Hopefully, following the Seurat workflow on clustering 2.7K bcs has given you a “feel” for what scRNA-seq analysis entails. In this tutorial, we will be analyzing the a slightly larger dataset of Retinal Bipolar Cells (BCs) sequenced using the Drop-seq method from the publication Shekhar et al., Cell, 2016 (a copy of which has been made available to you). We will use the Seurat package, and follow roughly the same steps that were applied for pbmcs in the earlier tutorial. Retinal Bipolar Cells are a heterogenous class of interneurons in the retina involved in the processing of visual signals. In the paper, the authors identified 15 molecularly distinct types of bipolar neurons, and matched them against cell morphology. The paper identified all 12 types of bipolar neurons that had been described earlier, in addition to three novel types.
The original publication began with nearly 44000 cells, of which ~28,000 cells passed QC and featured in the final analysis. In this dataset, you will begin with 8000 cells. I have indicated some key steps below, but your task is to carve out your own analysis path and compare results against those reported in the paper. Even though the figures might look different because of the small size of the dataset and the different methods used here compared to those in the paper, ask yourself if you are able to recover cell types with similar molecular signatures. You are encouraged (although not obligated) to work in groups.
Load necessary packages
library(Seurat)
library(dplyr)
library(Matrix)
library(MASS)
library(topGO)
library(xtable)
source("../sc_workshop/utilities.R")
Load the data matrix
# Load the bc dataset (loads a sparse matrix Count.mat)
load("../sc_workshop/bipolar8000.Rdata")
Initialize a Seurat Object
# Initialize the Seurat object with the raw (non-normalized data).
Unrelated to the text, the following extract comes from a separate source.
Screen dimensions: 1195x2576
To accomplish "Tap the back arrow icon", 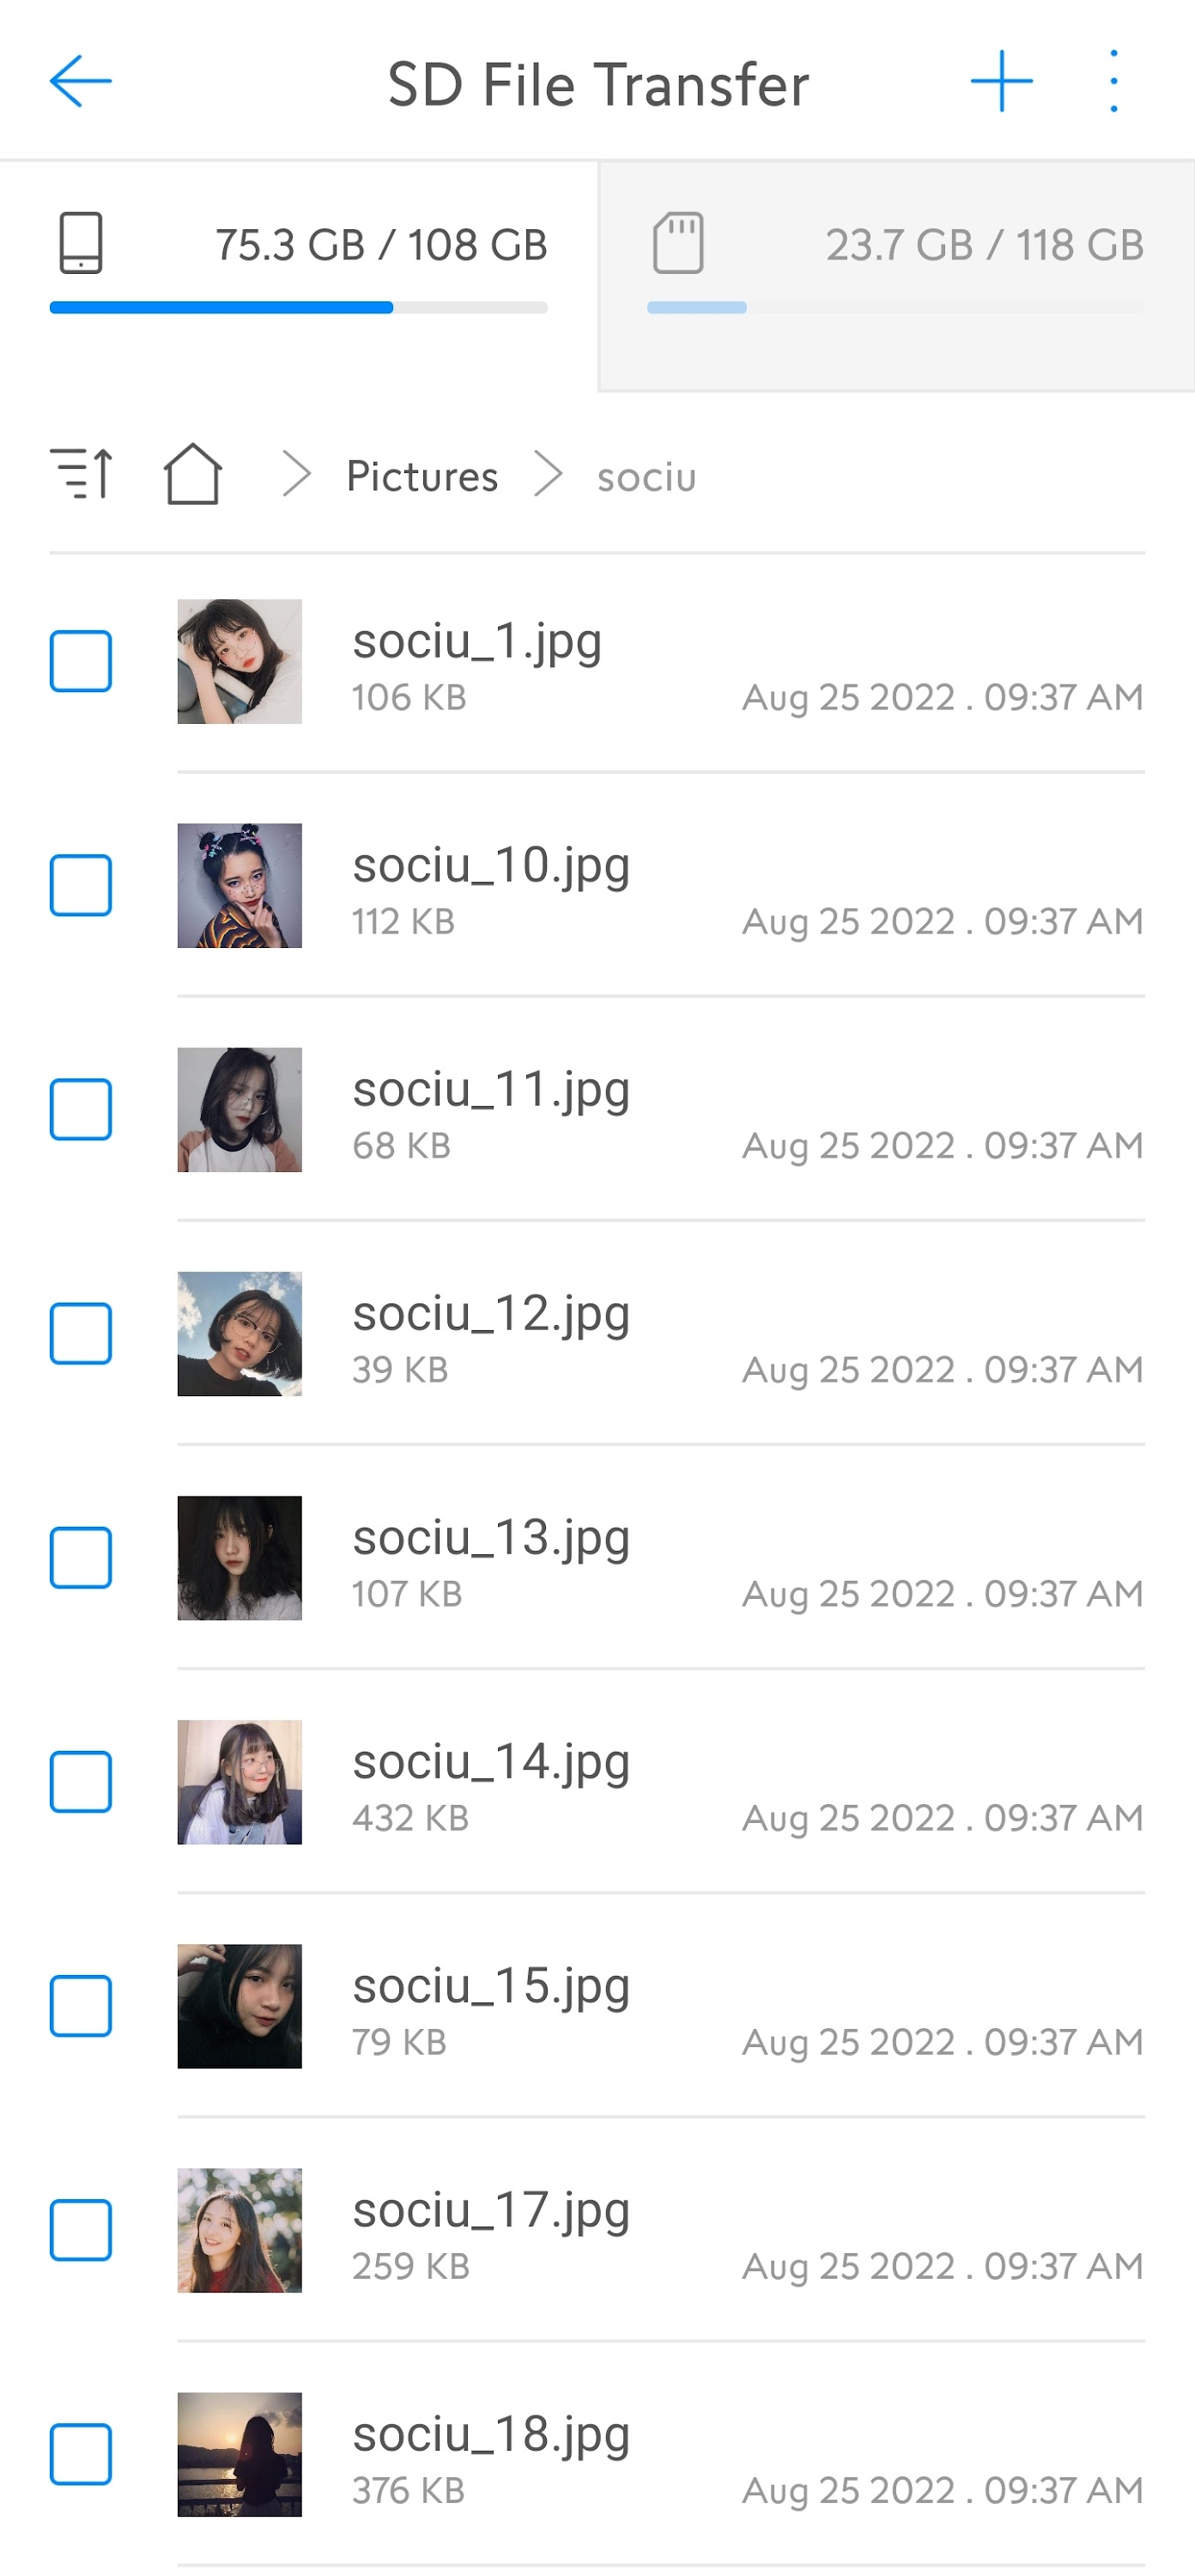I will point(80,82).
Keep all
# genes expressed in >= 10 cells. Keep all cells with at
# least 500 detected genes
bc <- CreateSeuratObject(raw.data = Count.mat, min.cells = 10, min.genes = 500,
project = "Dropseq_bipolar")
As before, bc@raw.data
is a slot that stores the original gene expression matrix. We can visualize the first 20 rows (genes) and the first 10 columns (cells),
bc@raw.data[1:20,1:10]
## 20 x 10 sparse Matrix of class "dgCMatrix"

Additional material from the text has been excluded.